# Damp



## andyman2012 (May 20, 2012)

I was wondering in anyone has experienced problems with rising damp or mould in their property? I read that alot of new build properties are not constructed with a damp course in Cyprus and wanted to find out if its a problem before we look at buying a home.

Thanks


----------



## Veronica (Apr 5, 2008)

Not all properties have this problem, especially the newer ones. The problem is worse with certain developers but other developers do put damp proof membranes.
You just need to know which are the bad developers for that.
The main problem that most people get is mould on the walls in the winter caused by gas calor gas fires being used without adequate ventilation.


----------



## andyman2012 (May 20, 2012)

Hi veronica thanks for the advice, i have purchased a number of new builds in the UK but never abroad. Its always worth asking, the problem with mould i take it is also from condensation? and like you said people not venting correctly.


----------



## Veronica (Apr 5, 2008)

**Raw data:**
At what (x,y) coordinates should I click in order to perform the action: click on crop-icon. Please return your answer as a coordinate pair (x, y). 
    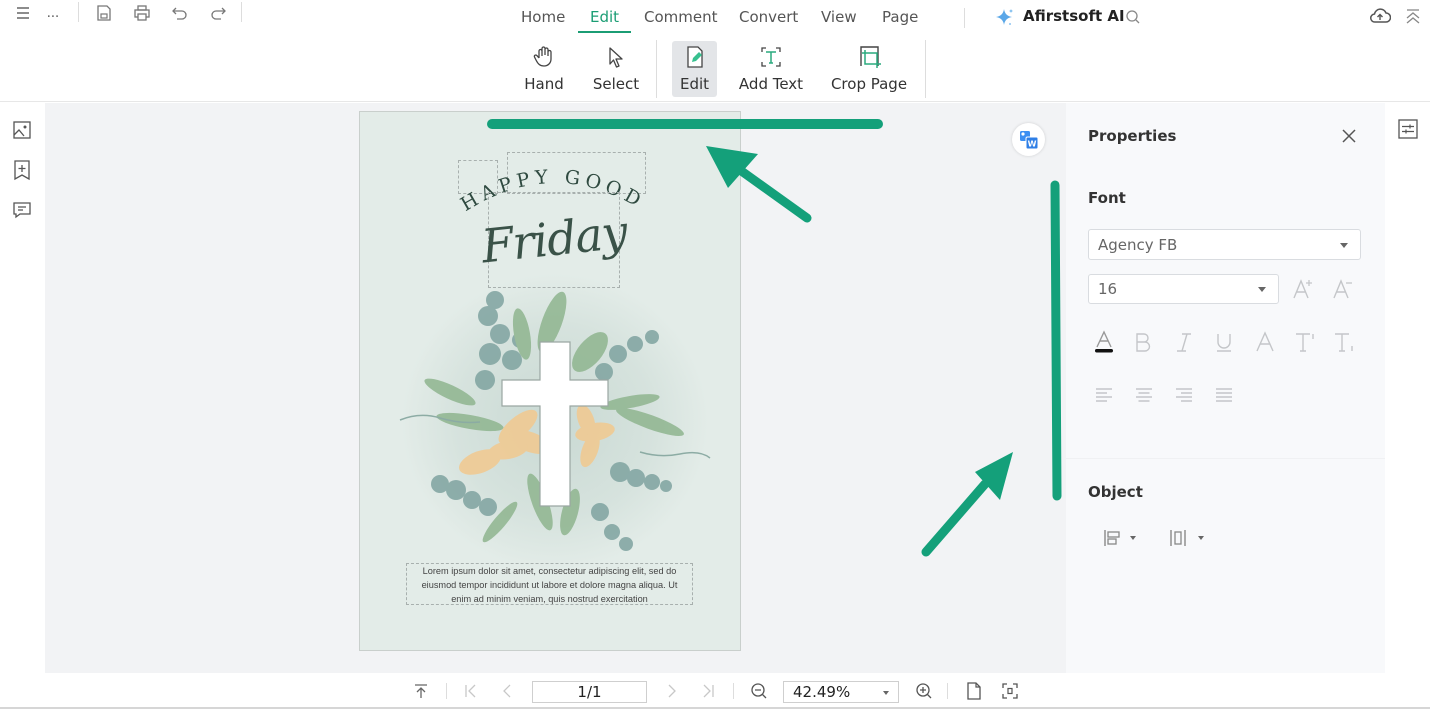
    Looking at the image, I should click on (869, 57).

**List of tasks:**
1 – Rewrite the passage of the thread on damp from "I was wondering" up to and including "developers for that.", substituting "builders" for "developers" each time it occurs.
2 – Pick up the thread on damp after its last line and carry it on.

**Answers below:**
1 –
I was wondering in anyone has experienced problems with rising damp or mould in their property? I read that alot of new build properties are not constructed with a damp course in Cyprus and wanted to find out if its a problem before we look at buying a home.

Thanks


----------



## Veronica (Apr 5, 2008)

Not all properties have this problem, especially the newer ones. The problem is worse with certain builders but other builders do put damp proof membranes.
You just need to know which are the bad builders for that.

2 –
Yes the mould is caused by condensation. Another problem that some people have is damp patches on ceilings where there are verandas above the rooms. The developers don't always seal the verandas properly, ditto flat roofs. These problems are fairly easy to rectify though.


----------



## Pam n Dave (Jun 11, 2007)

The other issue here is the salts coming out of the concrete, it gives the appearance of damp but I understand isn't really.


----------



## Veronica (Apr 5, 2008)

Pam n Dave said:


> The other issue here is the salts coming out of the concrete, it gives the appearance of damp but I understand isn't really.


The salt only continues to leak out of the concrete as long as there is any moisture in it. Once the concrete has totally dried out (and that can take years) the salt stops coming out. This is the problem with concrete houses and as they use sea water here when mixing the concrete there is a lot of salt in it.


----------



## kim1967 (Feb 26, 2012)

Veronica said:


> The salt only continues to leak out of the concrete as long as there is any moisture in it. Once the concrete has totally dried out (and that can take years) the salt stops coming out. This is the problem with concrete houses and as they use sea water here when mixing the concrete there is a lot of salt in it.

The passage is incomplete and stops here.